Pull out every line of the records that contains the string "sidebar", and treat case as significant.

:: Record extracts ::
## START
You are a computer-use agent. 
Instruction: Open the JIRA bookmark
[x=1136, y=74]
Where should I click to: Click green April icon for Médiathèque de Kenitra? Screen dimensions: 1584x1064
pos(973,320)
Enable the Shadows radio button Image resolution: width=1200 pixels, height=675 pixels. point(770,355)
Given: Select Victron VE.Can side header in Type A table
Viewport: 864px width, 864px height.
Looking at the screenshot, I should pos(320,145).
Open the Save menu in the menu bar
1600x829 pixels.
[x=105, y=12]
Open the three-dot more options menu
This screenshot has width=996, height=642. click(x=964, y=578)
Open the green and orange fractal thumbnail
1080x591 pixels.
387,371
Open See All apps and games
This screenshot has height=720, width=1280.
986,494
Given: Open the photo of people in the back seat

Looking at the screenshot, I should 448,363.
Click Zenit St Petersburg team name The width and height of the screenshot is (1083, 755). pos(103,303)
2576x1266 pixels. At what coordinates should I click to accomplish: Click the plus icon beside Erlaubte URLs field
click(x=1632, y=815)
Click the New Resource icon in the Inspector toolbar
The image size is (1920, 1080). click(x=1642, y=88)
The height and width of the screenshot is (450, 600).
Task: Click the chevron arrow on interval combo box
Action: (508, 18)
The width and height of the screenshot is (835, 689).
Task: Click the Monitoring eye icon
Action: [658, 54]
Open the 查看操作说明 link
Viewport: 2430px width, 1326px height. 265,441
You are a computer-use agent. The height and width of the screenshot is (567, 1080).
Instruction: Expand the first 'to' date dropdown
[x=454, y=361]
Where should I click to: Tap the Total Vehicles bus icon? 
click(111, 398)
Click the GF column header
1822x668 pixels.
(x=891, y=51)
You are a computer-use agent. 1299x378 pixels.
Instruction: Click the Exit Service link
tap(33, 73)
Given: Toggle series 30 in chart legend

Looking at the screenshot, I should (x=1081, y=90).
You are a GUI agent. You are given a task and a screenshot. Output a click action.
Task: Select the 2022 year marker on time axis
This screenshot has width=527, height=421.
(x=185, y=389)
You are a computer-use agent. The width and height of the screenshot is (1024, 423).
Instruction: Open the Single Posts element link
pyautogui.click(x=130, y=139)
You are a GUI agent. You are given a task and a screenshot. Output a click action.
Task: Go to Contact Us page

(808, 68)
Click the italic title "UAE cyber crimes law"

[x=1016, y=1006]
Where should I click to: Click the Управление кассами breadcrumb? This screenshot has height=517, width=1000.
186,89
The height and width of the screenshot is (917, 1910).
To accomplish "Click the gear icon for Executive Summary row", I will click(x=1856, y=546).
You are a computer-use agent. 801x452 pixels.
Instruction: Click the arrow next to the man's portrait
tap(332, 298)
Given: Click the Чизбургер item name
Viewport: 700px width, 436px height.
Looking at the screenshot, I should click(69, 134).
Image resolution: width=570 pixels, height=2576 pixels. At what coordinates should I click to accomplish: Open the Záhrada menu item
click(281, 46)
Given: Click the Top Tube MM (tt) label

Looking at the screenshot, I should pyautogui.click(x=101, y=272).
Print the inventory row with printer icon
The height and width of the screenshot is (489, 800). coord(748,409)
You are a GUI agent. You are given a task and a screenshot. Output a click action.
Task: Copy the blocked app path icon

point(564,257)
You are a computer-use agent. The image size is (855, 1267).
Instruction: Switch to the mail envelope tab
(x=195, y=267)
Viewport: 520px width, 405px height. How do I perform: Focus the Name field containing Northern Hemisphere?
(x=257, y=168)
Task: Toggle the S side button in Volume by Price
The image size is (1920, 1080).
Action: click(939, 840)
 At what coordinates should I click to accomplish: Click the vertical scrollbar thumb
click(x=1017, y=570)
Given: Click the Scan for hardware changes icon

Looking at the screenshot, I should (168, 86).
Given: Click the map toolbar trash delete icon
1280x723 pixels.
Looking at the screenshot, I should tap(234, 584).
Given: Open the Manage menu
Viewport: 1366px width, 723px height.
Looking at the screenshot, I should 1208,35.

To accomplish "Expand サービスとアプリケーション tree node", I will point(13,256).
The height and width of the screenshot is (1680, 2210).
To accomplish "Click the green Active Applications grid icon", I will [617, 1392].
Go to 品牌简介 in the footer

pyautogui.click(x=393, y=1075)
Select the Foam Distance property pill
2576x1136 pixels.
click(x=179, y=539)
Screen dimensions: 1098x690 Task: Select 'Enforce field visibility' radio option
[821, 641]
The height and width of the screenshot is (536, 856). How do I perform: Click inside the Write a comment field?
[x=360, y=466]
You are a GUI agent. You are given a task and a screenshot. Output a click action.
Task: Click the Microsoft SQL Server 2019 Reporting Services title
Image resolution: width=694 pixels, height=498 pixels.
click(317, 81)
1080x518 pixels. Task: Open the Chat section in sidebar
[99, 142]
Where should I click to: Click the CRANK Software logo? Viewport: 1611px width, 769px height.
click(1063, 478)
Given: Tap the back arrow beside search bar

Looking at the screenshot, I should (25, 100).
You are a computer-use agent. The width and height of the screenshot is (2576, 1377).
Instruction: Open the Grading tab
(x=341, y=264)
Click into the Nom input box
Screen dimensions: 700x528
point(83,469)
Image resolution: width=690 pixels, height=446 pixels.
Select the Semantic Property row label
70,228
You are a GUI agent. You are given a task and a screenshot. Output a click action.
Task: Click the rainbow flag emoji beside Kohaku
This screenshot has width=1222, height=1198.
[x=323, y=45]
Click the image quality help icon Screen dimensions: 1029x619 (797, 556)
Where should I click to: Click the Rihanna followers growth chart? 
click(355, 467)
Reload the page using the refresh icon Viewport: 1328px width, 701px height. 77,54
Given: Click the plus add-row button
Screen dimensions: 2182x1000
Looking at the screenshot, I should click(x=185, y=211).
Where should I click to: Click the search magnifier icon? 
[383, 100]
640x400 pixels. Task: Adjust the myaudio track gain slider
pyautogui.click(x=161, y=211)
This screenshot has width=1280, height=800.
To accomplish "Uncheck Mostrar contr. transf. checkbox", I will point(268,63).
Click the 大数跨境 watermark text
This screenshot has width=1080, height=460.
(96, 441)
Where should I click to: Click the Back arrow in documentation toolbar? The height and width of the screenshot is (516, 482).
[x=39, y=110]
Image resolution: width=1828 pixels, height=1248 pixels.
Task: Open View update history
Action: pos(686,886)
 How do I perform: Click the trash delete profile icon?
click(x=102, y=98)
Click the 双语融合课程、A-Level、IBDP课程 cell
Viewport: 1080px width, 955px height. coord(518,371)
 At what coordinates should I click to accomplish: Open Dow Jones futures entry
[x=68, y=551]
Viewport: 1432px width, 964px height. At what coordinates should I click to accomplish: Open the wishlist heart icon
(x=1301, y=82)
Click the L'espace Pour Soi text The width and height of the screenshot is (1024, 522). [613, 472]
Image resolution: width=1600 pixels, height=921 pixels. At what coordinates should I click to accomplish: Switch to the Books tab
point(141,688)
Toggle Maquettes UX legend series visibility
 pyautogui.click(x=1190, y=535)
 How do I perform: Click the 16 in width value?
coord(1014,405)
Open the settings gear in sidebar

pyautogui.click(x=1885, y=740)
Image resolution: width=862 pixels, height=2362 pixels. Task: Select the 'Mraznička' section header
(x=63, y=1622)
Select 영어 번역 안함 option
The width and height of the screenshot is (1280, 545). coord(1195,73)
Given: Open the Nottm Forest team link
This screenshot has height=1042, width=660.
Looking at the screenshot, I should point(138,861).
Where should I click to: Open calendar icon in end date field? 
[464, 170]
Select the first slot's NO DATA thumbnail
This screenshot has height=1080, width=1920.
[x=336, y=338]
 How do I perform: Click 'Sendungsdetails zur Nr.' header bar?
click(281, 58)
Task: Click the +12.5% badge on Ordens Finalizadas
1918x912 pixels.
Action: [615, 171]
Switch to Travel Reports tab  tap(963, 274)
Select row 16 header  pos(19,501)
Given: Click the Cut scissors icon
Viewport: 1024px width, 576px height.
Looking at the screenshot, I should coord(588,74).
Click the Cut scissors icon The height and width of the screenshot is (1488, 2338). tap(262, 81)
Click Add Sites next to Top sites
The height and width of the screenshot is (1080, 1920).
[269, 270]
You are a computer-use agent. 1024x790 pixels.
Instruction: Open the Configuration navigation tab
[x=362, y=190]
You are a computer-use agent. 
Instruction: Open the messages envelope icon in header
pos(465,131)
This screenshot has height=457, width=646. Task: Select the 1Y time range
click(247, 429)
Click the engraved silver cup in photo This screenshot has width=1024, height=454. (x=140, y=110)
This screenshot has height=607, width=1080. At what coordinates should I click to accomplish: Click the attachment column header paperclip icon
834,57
## END
:: Exercise response ::
1080x518 pixels. Task: Open the Chat section in sidebar
Open the settings gear in sidebar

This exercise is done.